There are many examples of homeless people looking out for one other. “Adam is a homeless vet who sleeps next to railroad tracks and an irrigation canal near the Fresno airport,” Bacon says. “He sleeps in a tent and takes care of a dog whose owner was picked up for being homeless and thrown in jail.”
He also photographed Jeremy White, his partner Kelly and their dog who live under a bridge by an estuary at the edge of the bay. Jeremy repairs bicycles and stores them for other homeless people, a kind of sharing among homeless people that the general public never seems to see.
There are other moving photos of friendship and good times. Two homeless veterans hug each other on Main Street in Santa Barbara. Three young men sit under the trees and play guitar. Bacon writes, “Three Mexican farm workers share a small camp under the trees. They called it living ‘sin techo,’ or without a roof.”
Bacon photographed another young guitarist in a farmworker’s camp who is highly dedicated to his music, despite the hardships he faces. Bacon explains, “A young Mixtec migrant plays the guitar and sings in Mixteco, in a camp on a hillside outside Delmar. Because of his commitment to the music of his home town, this young man carried his guitar with him on the long journey from Oaxaca.”
A really sweet picture lets us see a loving relationship on the street. A homeless couple kiss tenderly in an image that expresses more than just a moment’s affection; it expresses the longtime commitment they made to each other.
“Marcus Lego and Heather Sheppard live in a van parked in a city lot in Santa Barbara. They say they made a commitment long ago to take care of each other regardless of where they have to live.”
Deportees take over hotel
Not long ago, some people had a brilliant idea about how to help each other survive. Hotel Migrante is an old abandoned hotel near the border in Mexicali.
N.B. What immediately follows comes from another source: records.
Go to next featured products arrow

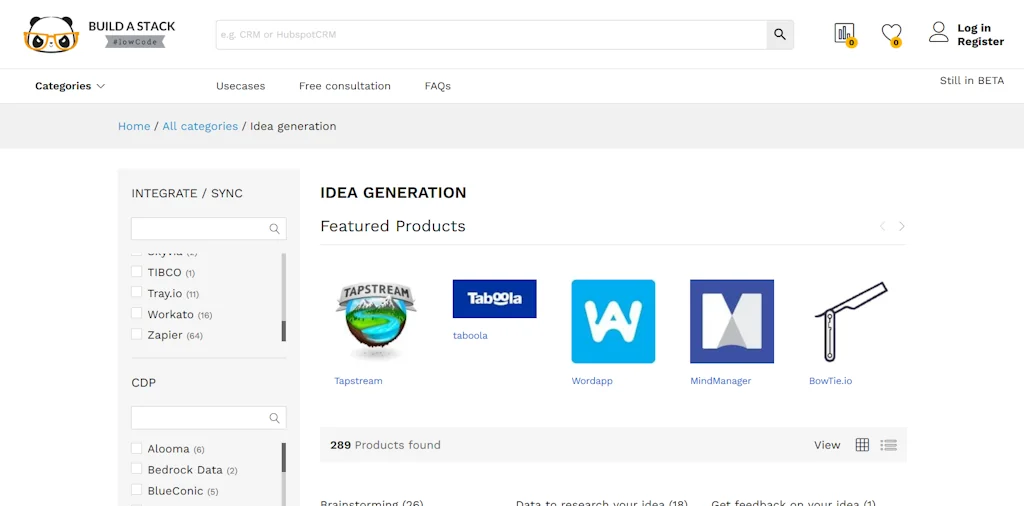tap(901, 227)
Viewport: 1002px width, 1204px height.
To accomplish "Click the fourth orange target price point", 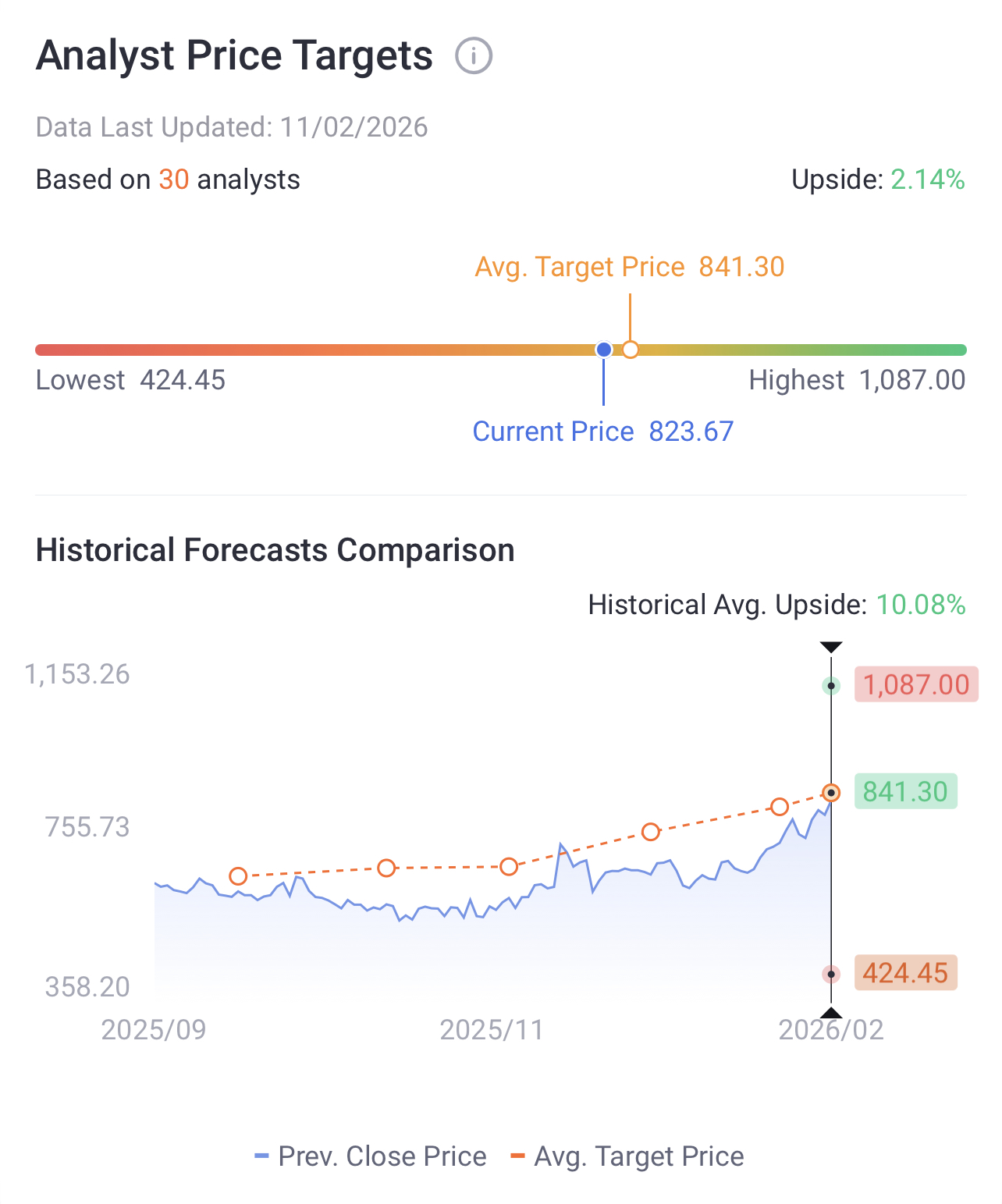I will [x=651, y=832].
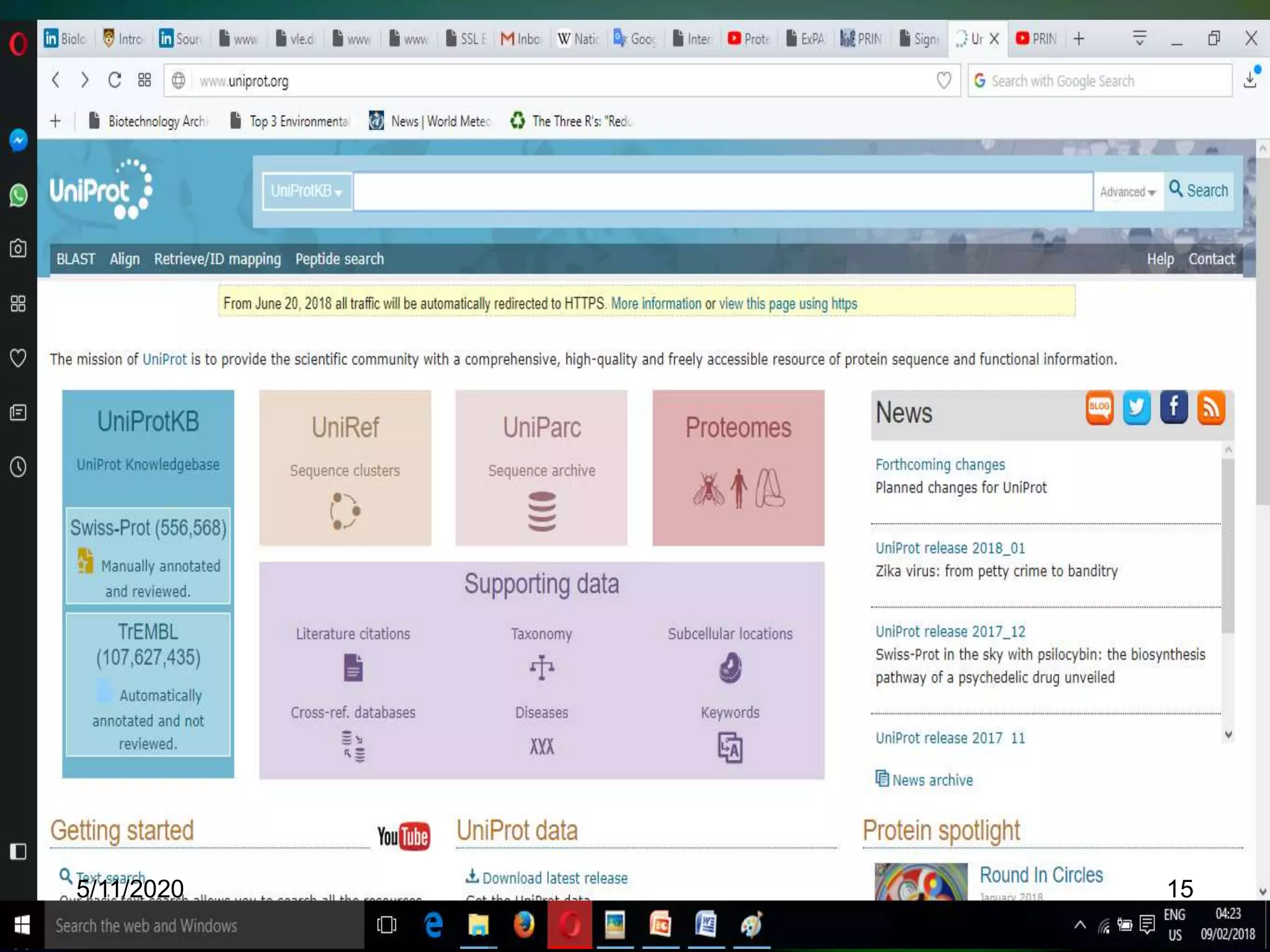Click the orange RSS feed icon
1270x952 pixels.
(1210, 408)
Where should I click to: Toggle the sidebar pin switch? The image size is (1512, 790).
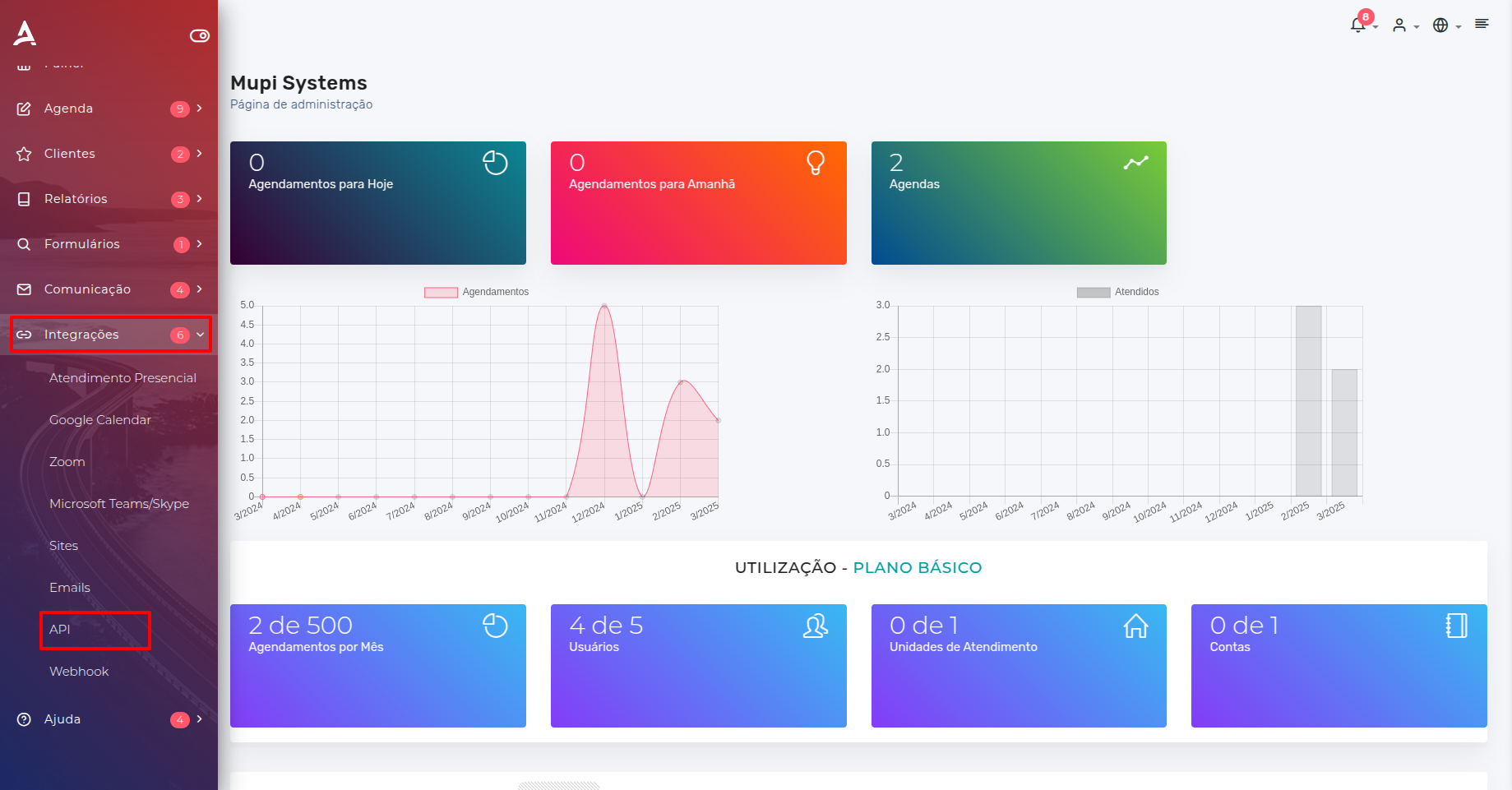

Bacon explains that people who had nowhere to live after their deportation from the United States, took the building over and they “now give other deportees a place to sleep and food before they go home or try to cross the border again.”
“The work of cooking, washing dishes and cleaning the hotel is shared by all the people who live in it,” Bacon writes.
This kind of mutual assistance was seen during the Dust Bowl when refugees helped one another. It occurred during the Depression when people joined together to defend families from being evicted.
David Bacon’s exhibit shows that the spirit of solidarity is alive and well today in Oakland when people protest the eviction of families, and at the Hotel Migrante near the border when people help those made homeless by deportation.
“On The Streets: Under the Trees” will run until the end of July at the Asian Resource Gallery in Oakland.